Passionné par les procédés, Desboutin copia en peinture des tableaux de maîtres et réalisa une cinquantaine de gravures d’interprétation, activité qui peut paraître anachronique à l’heure de la photographie, mais qui lui permit de développer son talent (et sa bourse). Ses gravures d’après les célèbres toiles de Jean-Honoré Fragonard pour Madame du Barry lorsqu’elles étaient encore à Grasse, lui valurent la notoriété… et celles des peintures.

Le choix d’un procédé

Pour ses estampes originales, Desboutin usa essentiellement de la pointe-sèche, qui consiste à graver à même la plaque de métal ; la première date de 1856. Avant lui, cette technique avait surtout été utilisée en complément de l’eau-forte, parce que l’essuyage de l’encre, donc l’impression, en est délicate, et qu’elle ne permet pas de tirer plus d’une quinzaine d’épreuves de qualité. Selon Clément-Janin, Desboutin revivifiait sa planche par quelques coups de pointe sur la presse pour maintenir l’homogénéité du tirage (et parfois l’augmenter). Il n’aimait pas l’eau-forte, qu’il qualifiait de « gravure dans le cataplasme », en référence à l’immersion de la plaque dans le bain d’acide.

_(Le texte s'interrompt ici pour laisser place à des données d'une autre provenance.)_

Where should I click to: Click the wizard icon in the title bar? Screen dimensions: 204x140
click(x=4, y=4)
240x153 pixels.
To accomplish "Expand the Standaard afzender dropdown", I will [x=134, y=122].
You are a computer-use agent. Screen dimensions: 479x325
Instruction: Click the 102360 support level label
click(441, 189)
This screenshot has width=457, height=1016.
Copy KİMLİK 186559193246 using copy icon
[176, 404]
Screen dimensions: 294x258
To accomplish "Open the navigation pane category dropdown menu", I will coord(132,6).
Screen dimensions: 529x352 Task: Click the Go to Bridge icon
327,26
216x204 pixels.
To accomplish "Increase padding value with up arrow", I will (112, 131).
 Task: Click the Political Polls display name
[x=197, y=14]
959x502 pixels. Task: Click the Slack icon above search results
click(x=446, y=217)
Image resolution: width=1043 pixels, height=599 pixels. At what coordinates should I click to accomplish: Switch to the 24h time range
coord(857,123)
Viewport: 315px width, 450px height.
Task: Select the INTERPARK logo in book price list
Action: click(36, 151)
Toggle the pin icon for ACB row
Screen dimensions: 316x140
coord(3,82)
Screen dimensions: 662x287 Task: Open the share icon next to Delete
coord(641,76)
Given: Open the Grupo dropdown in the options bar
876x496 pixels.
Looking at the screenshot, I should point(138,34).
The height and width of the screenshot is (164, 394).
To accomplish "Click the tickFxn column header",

La pointe-sèche peut servir les adeptes du clair-obscur : s’ils sont maintenus, les copeaux de métal dégagés par le sillon de l’outil retiennent l’encre et produisent des noirs profonds, proches de ceux de Manet, artiste que Desboutin admirait ; ainsi, le cordier du violoncelle d’Edmond Levrault forme une tache qui fait « sonner » la composition. L’artiste a aussi mis en valeur le duveté des barbes du cuivre en montrant son pouvoir de suggestion de poils de chien [fig. 1].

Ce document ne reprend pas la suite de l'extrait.